Hem siyasi ve hem de ekonomik olarak oldukça sıkışık bir döneminde masaya oturan Erdoğan iktidarı, S-400’ler için model üstüne model öneriyor. Milli Savunma Bakanı Akar daha önce S-400’ler için “Girit modeli” denilen, bu savunma sisteminin hangarda tutulup sadece tatbikatlarda kullanılması önerisini yapmış ama bu öneri ABD tarafından kabul edilmemişti. Erdoğan’ın Biden’la görüşmesine S-400’lerin İncirlik Üssünde ABD gözetiminde tutulması başta olmak üzere birçok “model” önerisiyle gelmesi bekleniyor. Ancak ABD yönetiminin S-400’ler konusunda bugüne kadar ortaya koyduğu tavizsiz tutum, bu konuyu Erdoğan iktidarını taraf olmaya zorlamak için bir sopa olarak kullanmak istediğini gösteriyor.
ABD’nin başını çektiği batılı emperyalistler ve onların silahlı gücü NATO; Ortadoğu, Doğu Akdeniz, Balkanlar, Orta Avrupa, Karadeniz, Kafkasya, Hint-Pasifik gibi dünyanın birçok noktasında egemenlik mücadelesi içinde oldukları Rusya’yı “yakın tehdit” ve Çin’i de “yükselen tehdit” olarak tanımlıyor. Böylesi bir tabloda Erdoğan iktidarının Rusya’dan aldığı S-400’lerin ne olacağı konusu, aynı zamanda bir süredir çeşitli alanlarda batılı emperyalistlerle sorunlar yaşayan Erdoğan iktidarının tarafını açıktan belirlemeye zorlanması olarak anlam kazanıyor. Bu bakımdan Biden yönetiminin S-400’ler konusundaki tavizsiz tutumu, “Beyin Ölümü”nün gerçekleştiği tartışmaları yapılan NATO’nun yeniden canlandırılması ve bu temelde Türkiye’nin eksene dahil edilmesi yönünde bir dayatma olarak tanımlanabilir.

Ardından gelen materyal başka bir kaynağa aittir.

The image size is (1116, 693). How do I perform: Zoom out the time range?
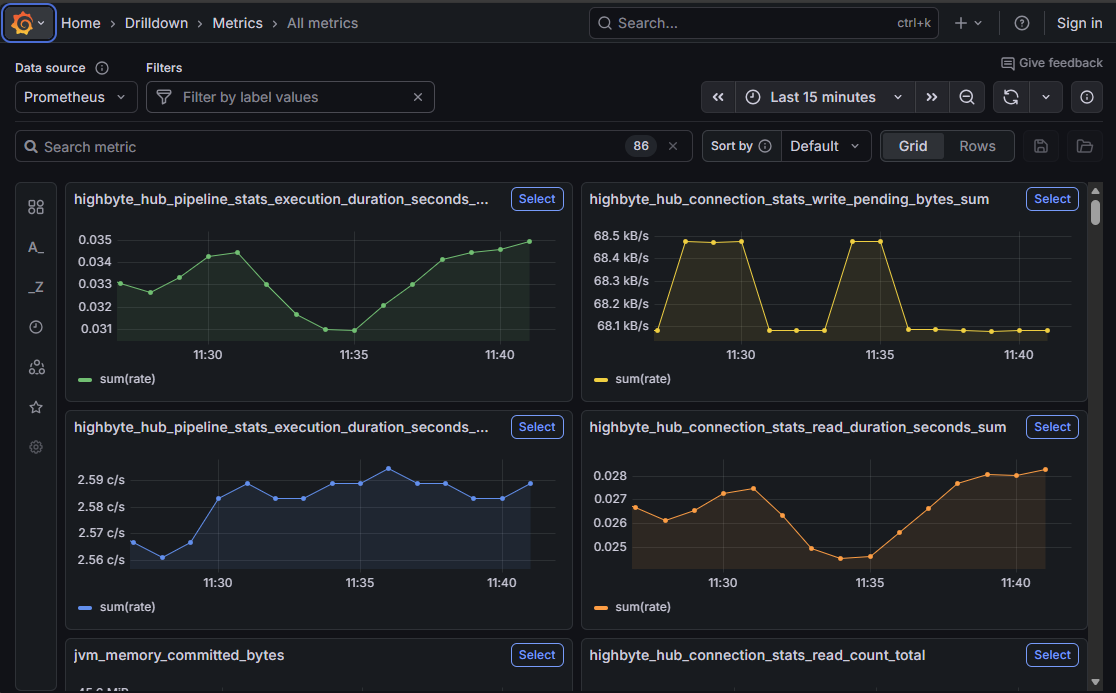tap(966, 97)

Erdoğan iktidarının zaten NATO'da olup olmama gibi bir tartışması bulunmuyor. Aksine “Türkiye’nin içinde bulunmadığı bir NATO güçlü değildir” diyen Erdoğan, ABD’nin dayatmaları karşısında Türkiye’nin konumunu pazarlık konusu haline getirmek istiyor. Erdoğan’ın Rusya’da ciddi rahatsızlık yaratmasına rağmen Kanal İstanbul üzerinden Montrö Sözleşmesi’ni tartışmaya açması ve yine Rusya’yla ciddi gerilim yaşayan Ukrayna’ya açık destek vermesi, aynı zamanda Türkiye’nin NATO içerisinde oynayabileceği roller konusunda ABD ve batılı emperyalistlere verilmiş bir mesajdı. En son ABD yönetiminde memnuniyet yaratan NATO’nun Afganistan’dan çekilmesi sürecinde Kabil Uluslararası Havaalanının güvenliğinin Türkiye tarafından sağlanması önerisini de bu kapsamda değerlendirebiliriz.

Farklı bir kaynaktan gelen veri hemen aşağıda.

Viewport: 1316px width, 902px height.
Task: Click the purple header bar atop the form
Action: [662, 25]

ABD’nin Suriye’de Kürtlerle (PYD’nin en önemli bileşeni olduğu Suriye Demokratik Güçleri-SDG) sürdürdüğü iş birliği, S-400 pazarlığını da etkileyebilecek bir diğer önemli konu olarak öne çıkıyor.

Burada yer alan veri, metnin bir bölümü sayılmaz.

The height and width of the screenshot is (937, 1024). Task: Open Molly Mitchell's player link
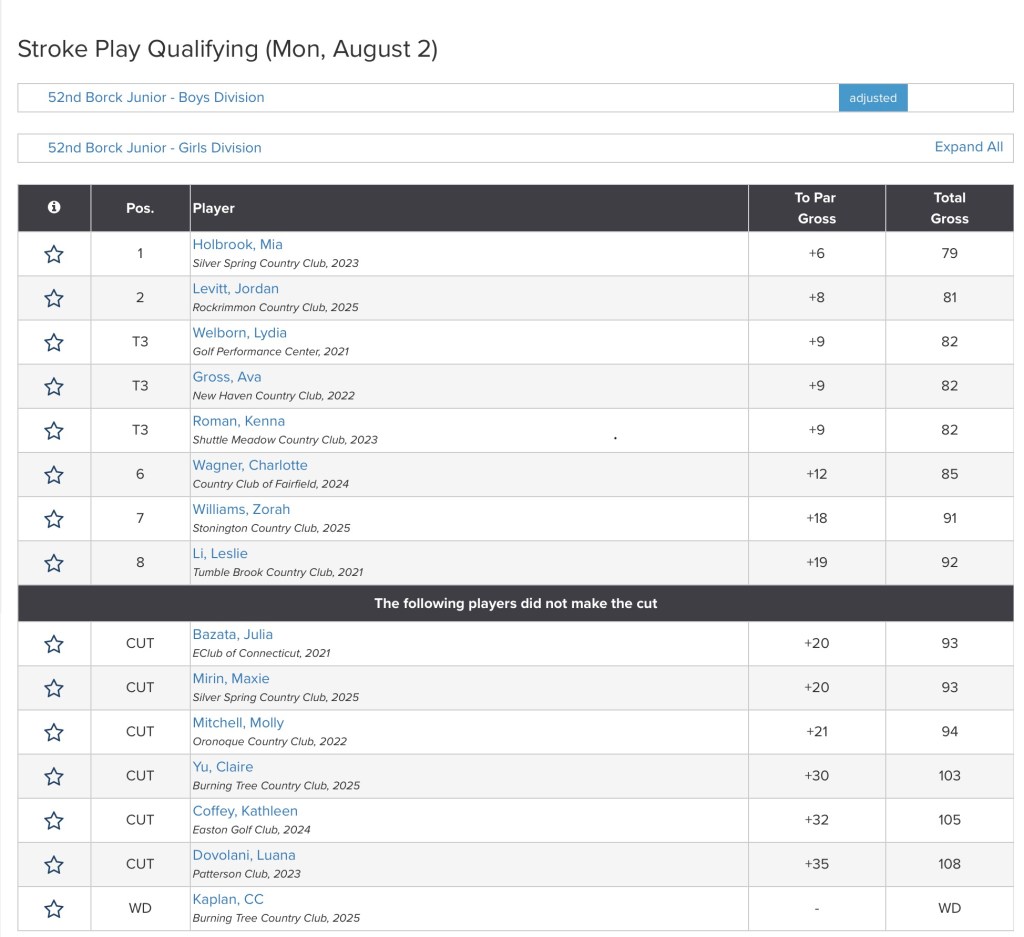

ABD’nin Suriye Kürtleri ile iş birliği, 2014 sonlarında IŞİD ile mücadele stratejisi kapsamında başlamıştı. ABD bu strateji üzerinden bölgedeki pozisyonunu korumak ve destekçisi güçleri yeni duruma göre dizayn etmek istiyordu. Bugün Suriye Kürtleri (SDG) ile sürdürdüğü iş birliği ABD için Suriye’de Rusya’nın elini güçlendirecek bir çözümün önüne geçebilmek ve dahası bölgede Rusya ve İran’ın artan etkisine karşı Irak ve Suriye Kürtlerini kendi politik ekseninde birleştirebilmek bakımından önem taşıyor. Dolayısıyla bugünkü koşullarda ABD’nin Suriye Kürtlerini elinin tersiyle bir tarafa itmesi mümkün görünmüyor.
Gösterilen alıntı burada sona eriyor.